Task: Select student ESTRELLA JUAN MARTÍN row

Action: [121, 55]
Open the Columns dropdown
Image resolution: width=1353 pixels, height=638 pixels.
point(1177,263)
++++++++++
» **WHAT IS REQUIRED**
Could you print every record above exactly as it appears?

» **PROBLEM SOLUTION**
Task: Select student ESTRELLA JUAN MARTÍN row

Action: [121, 55]
Open the Columns dropdown
Image resolution: width=1353 pixels, height=638 pixels.
point(1177,263)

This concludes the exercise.